Walking Out Ceremony

From birth a child is carried and does not touch the ground outside until ready to begin walking. The “Walking Out Ceremony” is usually held at sunrise when flowers first bloom. It is the first time a child sets foot on Mother Earth and is formally introduced to the land and animals that sustain us. Community Elders, family, and invited guests come together to witness this momentous and joyous event. The clothing and accessories worn for this ceremony are usually made specifically for this occasion, and often include parts made or worn by family members previously.

Tips for an Effective Community Loans Program

If you are interested in starting a community loans program, these are some points to keep in mind:

  • Centre the needs of the lender at all times. If they need the belonging back it is important to be able to meet their requests in a timely fashion. We accommodate temporary removal requests and return requests promptly as a matter of urgency. The time frames are listed in the documentation prepared for lenders: within 24 hours verbal or written request for temporary removals; and within 7 working days for permanent returns. These are ambitious, but we have found in practice they are workable in most cases.
  • Create a Community Loans fact sheet to record all of the important points about the loan that you can give to the lender with the loan agreement. Make sure this document is written without specialist museum language or acronyms.
  • Consider offering free admission for the lender and their guests, this will encourage lenders to bring their visitors to the museum.
  • If the lender permits their belongings to be displayed, be sure to let them know when it is going on and off display.
  • Be sure the lender knows they can visit their belonging at any time, whether it is on display or not. We request as much advance notice as possible, but we make every effort to accommodate every request regardless of the timeframe.
  • Ensure the lender specifies any requirements or restrictions for their belongings. For a collection of ceremonial belongings related to hunting, the lender stated the collection should not be counted.

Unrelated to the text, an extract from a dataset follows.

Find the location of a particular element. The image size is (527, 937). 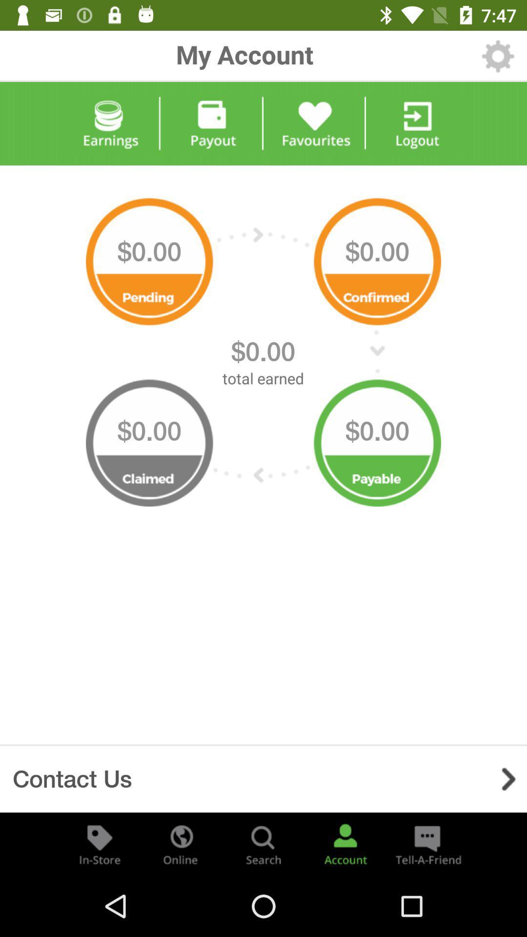

account is located at coordinates (345, 844).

We found ways to record the extent of the collection using photographs to respect these wishes.
  • If possible, return loans in conservation grade storage materials to assist with long term storage preservation.
  • If possible, provide the lender with high resolution images of their belongings on a USB or CD.

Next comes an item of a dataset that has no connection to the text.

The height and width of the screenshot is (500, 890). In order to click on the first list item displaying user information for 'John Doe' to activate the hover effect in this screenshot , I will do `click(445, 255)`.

At present, our online collections database features our permanent object, archival and library collections [] but we will likely expand this to include the community collections on loan, if lenders approve.

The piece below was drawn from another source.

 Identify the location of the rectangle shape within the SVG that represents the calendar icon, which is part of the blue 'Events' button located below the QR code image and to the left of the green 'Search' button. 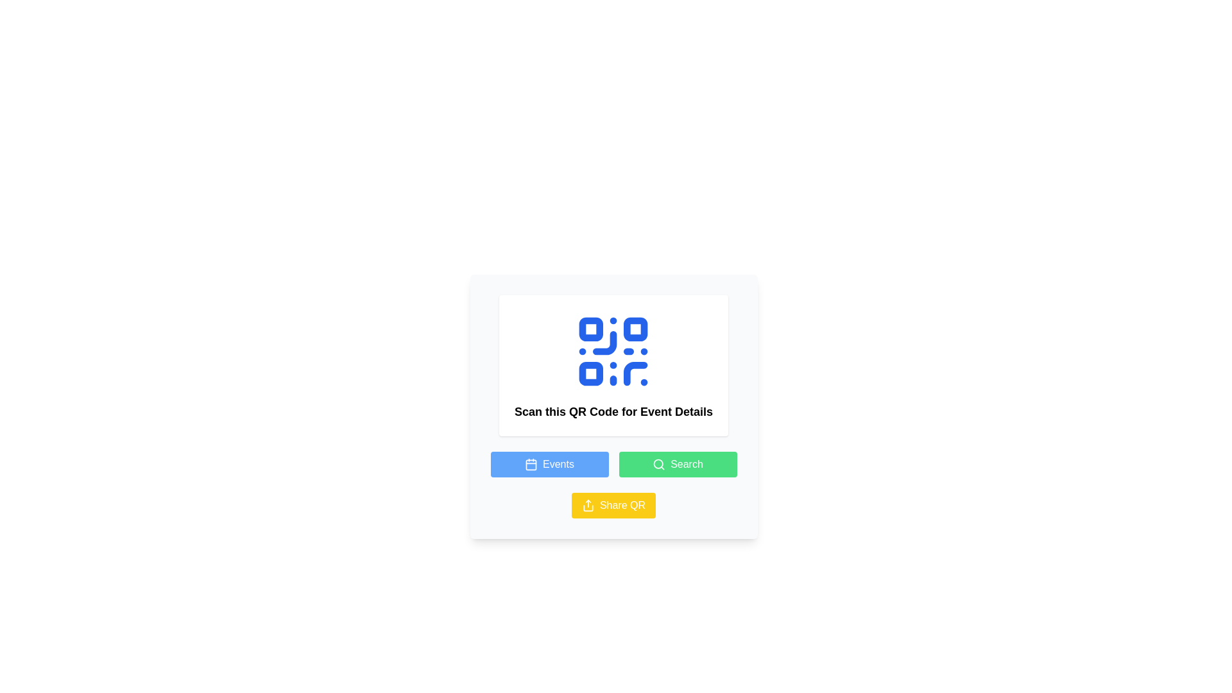
(531, 465).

For Aanischaaukamikw Cree Cultural Institute, our emerging collections based programs merge the needs of our communities with what we choose to take from existing museological standards and align with the world view and values of our nation. The words of Métis artist and scholar David Garneau parallel our desires for our cultural centre, part of which are expressed by our community loans program:

“Every culture circulates around a set of objects and spaces that are beyond property and trade. They are the national treasures, sacred sites and texts, symbols that are a community’s gravitational centre. The objects and their protection define the culture; they hold its many parts in orbit.” 1

1. David Garneau, “Imaginary Spaces of Conciliation and Reconciliation: Art, Curation, and Healing,” In Arts of Engagement: Taking Aesthetic Action In and Beyond the Truth and Reconciliation Commission of Canada, edited by Dylan Robinson and Keavy Martin (Waterloo: Wilfred Laurier University Press, 2016): 25.

About the Aanischaaukamikw Cree Cultural Institute

Aanischaaukamikw, the Cree Cultural Institute, is a museum, archive, library, teaching centre, and cultural centre, developed in collaboration with all Eeyou communities in Eeyou Istchee. It helps “complete the circle” of the James Bay Crees’ quest to exercise full control over all aspects of their lives, communities, and cultural destiny. The travelling exhibit, Footprints: A Walk through Generations, will be at the Canadian Museum of History from May-November 2019.

  This museological report has been made possible through funding from the Government of Canada. This report was also published in Muse Magazine, January/February issue, 2019.